60 ; MESSAGE TO THE SCREEN
70 ;
0100 ; CIO EQUATES
0110 ; ===========
0120 *= $0340 ;START OF IOCB
0130 IOCB
0140 ;
0150 ICHID *= *+1 ;DEVICE HANDLER
0160 ICDNO *= *+1 ;DEVICE NUMBER
0170 ICCOM *= *+1 ;I/O COMMAND
0180 ICSTA *= *+1 ;I/O STATUS
0190 ICBAL *= *+1 ;LSB BUFFER ADDR
0200 ICBAH *= *+1 ;MSB BUFFER ADDR
0210 ICPTL *= *+1 ;LSB PUT ROUTINE
0220 ICPTH *= *+1 ;MSB PUT ROUTINE
0230 ICBLL *= *+1 ;LSB BUFFER LEN
0240 ICBLH *= *+1 ;MSB BUFFER LEN
0250 ICAX1 *= *+1 ;AUX BYTE 1
0260 ICAX2 *= *+1 ;AUX BYTE 1
0270 ;
0280 GETREC = 5 ;GET TEXT RECORD
0290 PUTREC = 9 ;PUT TEXT RECORD
0300 ;
0310 CIOV = $E456 ;CIO ENTRY VECTOR
0320 RUNAD = $02E0 ;RUN ADDRESS
0330 EOL = $9B ;END OF LINE
0340 ;
0350 ; SETUP FOR CIO
0360 ; -------------
0370 *= $0600
0380 START LDX #0 ;IOCB 0
0390 LDA #PUTREC ;WANT OUTPUT
0400 STA ICCOM,X ;ISSUE CMD
0410 LDA #MSG&255 ;LOW BYTE OF MSG
0420 STA ICBAL,X ; INTO ICBAL
0430 LDA #MSG/256 ;HIGH BYTE
0440 STA ICBAH,X ; INTO ICBAH
0450 LDA #0 ;LENGTH OF MSG
0460 STA ICBLH,X ; HIGH BYTE
0470 LDA #$FF ;255 CHAR LENGTH
0480 STA ICBLL,X ; LOW BYTE
0490 ;
0500 ; CALL CIO TO PRINT
0510 ; -----------------
0520 JSR CIOV ;CALL CIO
0530 RTS ;EXIT TO DOS
0540 ;
0550 ; OUR MESSAGE
0560 ; -----------
0570 MSG .BYTE "HELLO WORLD!",EOL
0580 ;
0590 ; INIT RUN ADDRESS
0600 ; ----------------
0610 *= RUNAD
0620 .WORD START
0630 .END

These commands can be interactively entered to assemble the code, enter the debugger, run the program, then exit the debugger when it is finished:

 ASM
 BUG
 G600
 X

==Legacy==
Shortly after Shepardson delivered Assembler Editor and Atari BASIC to Atari, Bob Shepardson, the owner, decided to return to being a one-person company.
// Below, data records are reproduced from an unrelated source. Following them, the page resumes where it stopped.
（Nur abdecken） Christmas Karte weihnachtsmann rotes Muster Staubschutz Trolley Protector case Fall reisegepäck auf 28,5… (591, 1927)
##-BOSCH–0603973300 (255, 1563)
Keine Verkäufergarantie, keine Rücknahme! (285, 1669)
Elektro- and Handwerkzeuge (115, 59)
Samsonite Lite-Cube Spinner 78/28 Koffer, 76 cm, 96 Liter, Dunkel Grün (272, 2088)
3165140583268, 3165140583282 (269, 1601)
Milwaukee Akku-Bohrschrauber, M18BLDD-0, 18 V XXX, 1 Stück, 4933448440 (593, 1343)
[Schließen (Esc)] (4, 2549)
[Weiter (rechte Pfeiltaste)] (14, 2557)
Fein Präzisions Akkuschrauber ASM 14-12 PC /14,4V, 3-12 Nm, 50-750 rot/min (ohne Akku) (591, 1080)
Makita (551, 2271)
O'Brien, Laughton, and Wilkinson formed their own company, Optimized Systems Software (OSS), to continue development of the Atari products. They licensed the original source code for BASIC, Assembler Editor, and Atari DOS, which they had collectively written.

In 1981, OSS released an improved version of Assembler Editor, EASMD on floppy disk. EASMD was replaced by MAC/65 in 1982. MAC/65 was one of the fastest assemblers on the platform. Much of the improved performance of MAC/65 is the result of tokenizing lines of code as they're entered—as is the case with Atari BASIC—to reduce the amount of work needed at assembly time.

Assembler Editor continued to be available from Atari, and increased in popularity as the price dropped to in the latter half of the 1980s.